Principally because aerodynamics lie at the heart of CARB’s heavy-duty GHG reduction rule, it only applies to carriers operating long-haul within California using 53-foot box-type trailers. In general, new model year 2011 or later sleeper-equipped trucks would have to be certified by SmartWay and would have to use tires verified by SmartWay as being low rolling-resistance. Day cabs would need only the tires. Each of the major heavy-duty truck manufacturers offers at least one high-roof sleeper cab tractor that is certified by SmartWay.
Trucks built before Jan. 1 would not be barred from operating in California, although eventually they likely would have to be replaced or retrofit anyway in order to comply with the truck and bus rule. Low rolling-resistance tires would have to be retrofit by Jan. 1, 2012, however. In effect, therefore, tires and casings already in use or being purchased today could be rendered obsolete in just over two years – at least on trucks affected by the CARB rule. Currently, Bridgestone, Continental, Goodyear, Hankook, Michelin and Yokohama offer steer, drive and trailer tires that meet SmartWay requirements.

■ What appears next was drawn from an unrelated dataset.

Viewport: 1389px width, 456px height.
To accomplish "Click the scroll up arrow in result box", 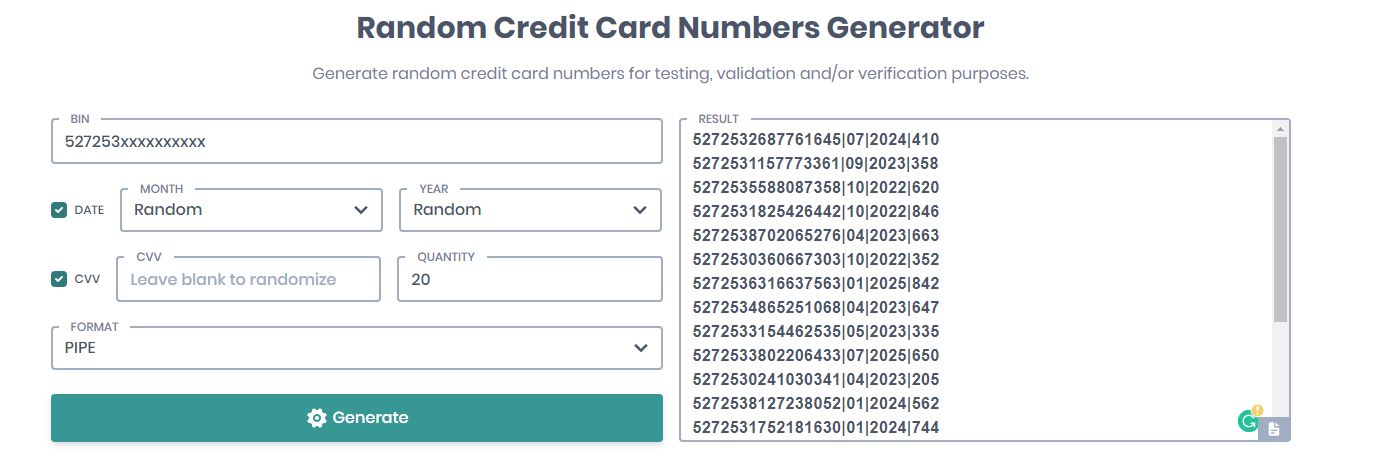I will pyautogui.click(x=1280, y=129).
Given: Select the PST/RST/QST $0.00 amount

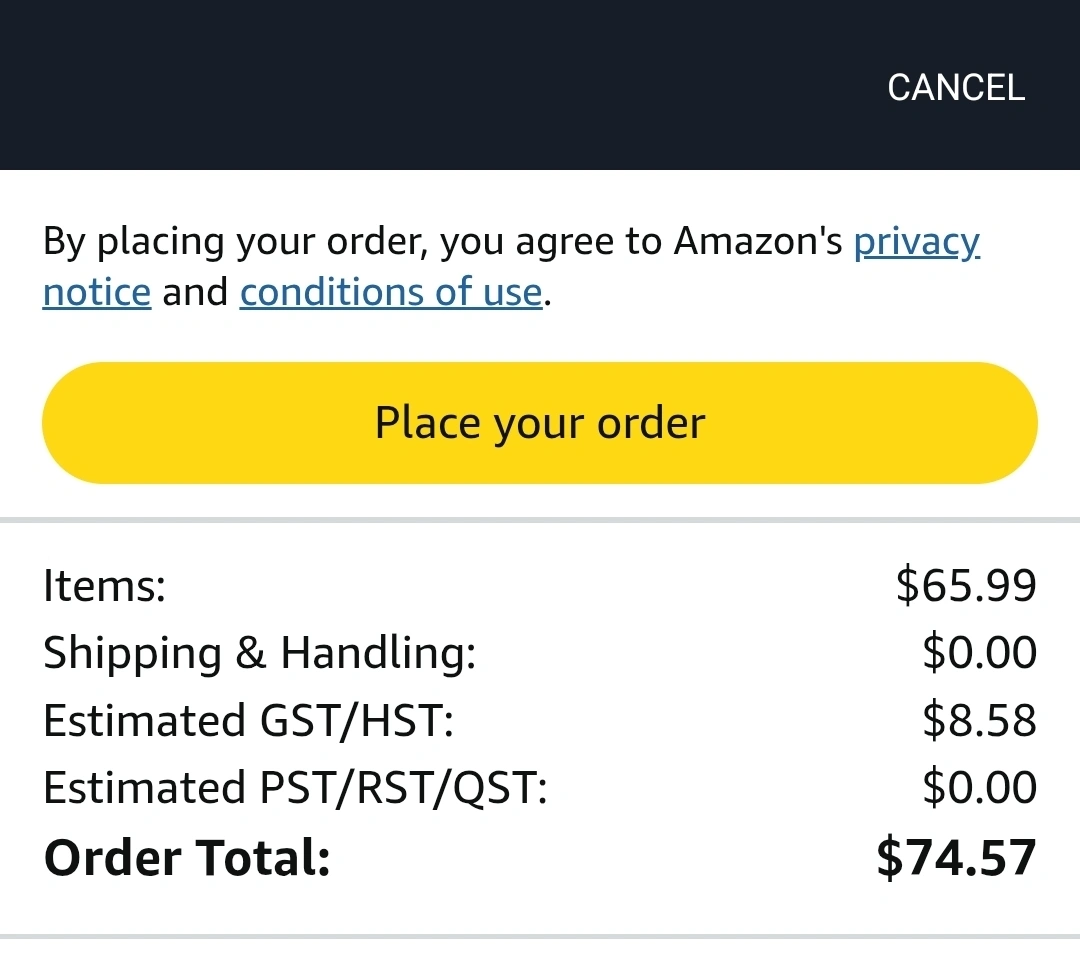Looking at the screenshot, I should (x=979, y=786).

For model year 2011 trailers built after Jan. 1, compliance means low rolling-resistance tires and either SmartWay certification of the whole trailer or a combination of aerodynamic technologies meeting certain fuel economy improvement minimums. In general, aerodynamic and tire retrofits would be required by 2013, although CARB offers separate optional compliance schedules for large and small fleets – the dividing line being 21 trailers – that would allow for later retrofit of some portion of the trailer population.
A complete list of equipment that is certified or verified by CARB is available at www.epa.gov/smartway under the title “SmartWay Tractor & Trailer License Agreement”
CARB’s draft SmartWay regulation circulated for comment in September included several significant changes and clarifications from the version adopted in December. For example, CARB clarified that a trucking company could be held accountable if it dispatches to California an owner-operator that isn’t compliant. Also, CARB staff has clarified that retreads are acceptable as long as the casing is identifiable as a model of tire on the SmartWay list of verified technologies. Another planned change would redefine a “fleet” as all equipment held under common ownership or control even if operated in different subsidiaries or divisions. California is taking greater control over fleet operations. Either learn the ins and outs – or stay out.